What this task involves —
Carry on the mailing-list thread about choosing the number of partitions for a sharded table, starting right after its last sentence.

Passage provided —
※ ※ ※
Re: Number of partitions for sharded table

2012-10-30 Thread Krishmin Rai
Thanks, Adam… that's exactly what I was looking for, and gives me a lot to 
think about.

-Krishmin

On Oct 30, 2012, at 4:08 PM, Adam Fuchs wrote:

 Krishmin,
 
 There are a few extremes to keep in mind when choosing a manual partitioning 
 strategy:
 1. Parallelism and balance at ingest time. You need to find a happy medium 
 between too few partitions (not enough parallelism) and too many partitions 
 (tablet server resource contention and inefficient indexes). Probably at 
 least one partition per tablet server being actively written to is good, and 
 you'll want to pre-split so they can be distributed evenly. Ten partitions 
 per tablet server is probably not too many -- I wouldn't expect to see 
 contention at that point.
 2. Parallelism and balance at query time. At query time, you'll be selecting 
 a subset of all of the partitions that you've ever ingested into. This subset 
 should be bounded similarly to the concern addressed in #1, but the bounds 
 could be looser depending on the types of queries you want to run. Lower 
 latency queries would tend to favor only a few partitions per node.
 3. Growth over time in partition size. Over time, you want partitions to be 
 bounded to less than about 10-100GB. This has to do with limiting the maximum 
 amount of time that a major compaction will take, and impacts availability 
 and performance in the extreme cases. At the same time, you want partitions 
 to be as large as possible so that their indexes are more efficient.
 
 One strategy to optimize partition size would be to keep using each partition 
 until it is full, then make another partition. Another would be to allocate 
 a certain number of partitions per day, and then only put data in those 
 partitions during that day. These strategies are also elastic, and can be 
 tweaked as the cluster grows.
※ ※ ※
Given records —
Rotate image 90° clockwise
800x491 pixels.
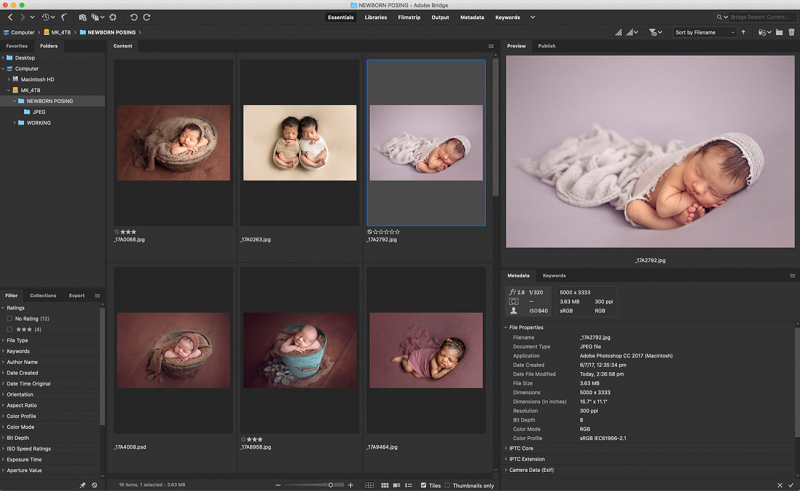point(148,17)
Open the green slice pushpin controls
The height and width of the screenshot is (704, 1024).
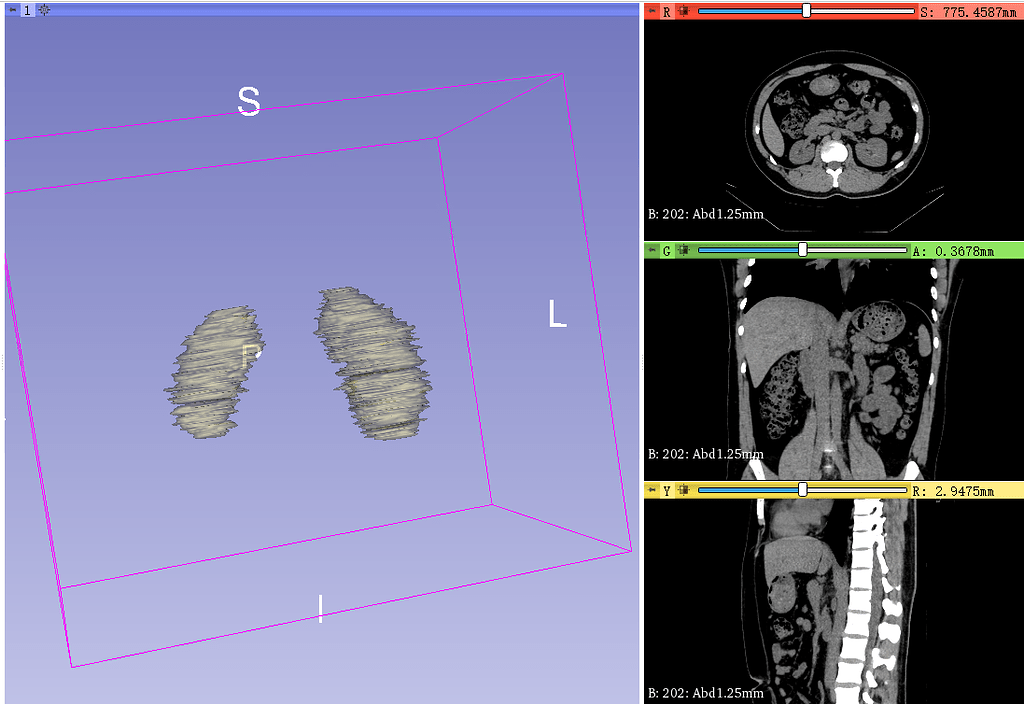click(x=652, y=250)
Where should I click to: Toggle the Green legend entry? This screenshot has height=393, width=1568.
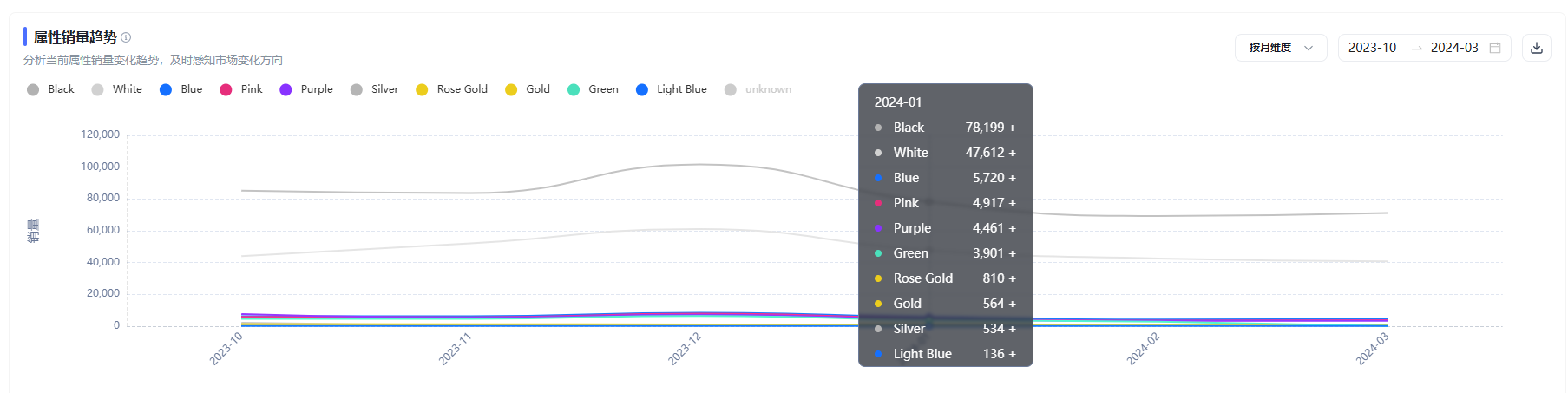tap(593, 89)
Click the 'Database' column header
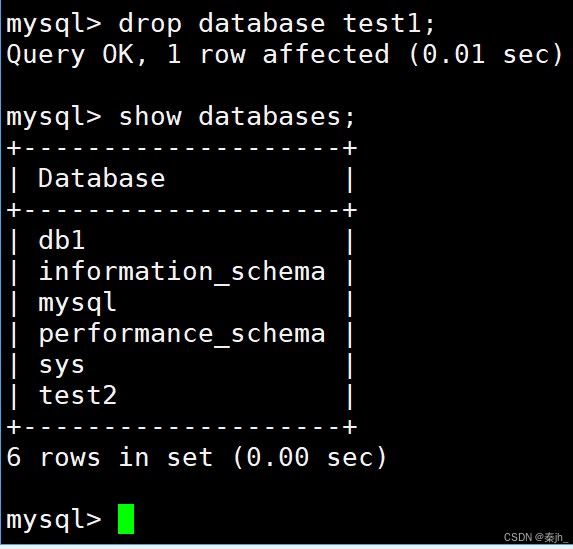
※ ※ ※
Response to this exercise —
 In all of these cases, you will need a good load balancing strategy. The 
 default strategy of evening up the number of partitions per tablet server is 
 probably not sufficient, so you may need to write your own tablet load 
 balancer that is aware of your partitioning strategy.
 
 Cheers,
 Adam
 
 
 
 On Tue, Oct 30, 2012 at 3:06 PM, Krishmin Rai kr...@missionfoc.us wrote:
 Hi All,
   We're working with an index table whose row is a shardId (an integer, like 
 the wiki-search or IndexedDoc examples). I was just wondering what the right 
 strategy is for choosing a number of partitions, particularly given a cluster 
 that could potentially grow.
 
   If I simply set the number of shards equal to the number of slave nodes, 
 additional nodes would not improve query performance (at least over the data 
 already ingested). But starting with more partitions than slave nodes would 
 result in multiple tablets per tablet server… I'm not really sure how that 
 would impact performance, particularly given that all queries against the 
 table will be batchscanners with an infinite range.
 
   Just wondering how others have addressed this problem, and if there are any 
 performance rules of thumb regarding the ratio of tablets to tablet servers.
 
 Thanks!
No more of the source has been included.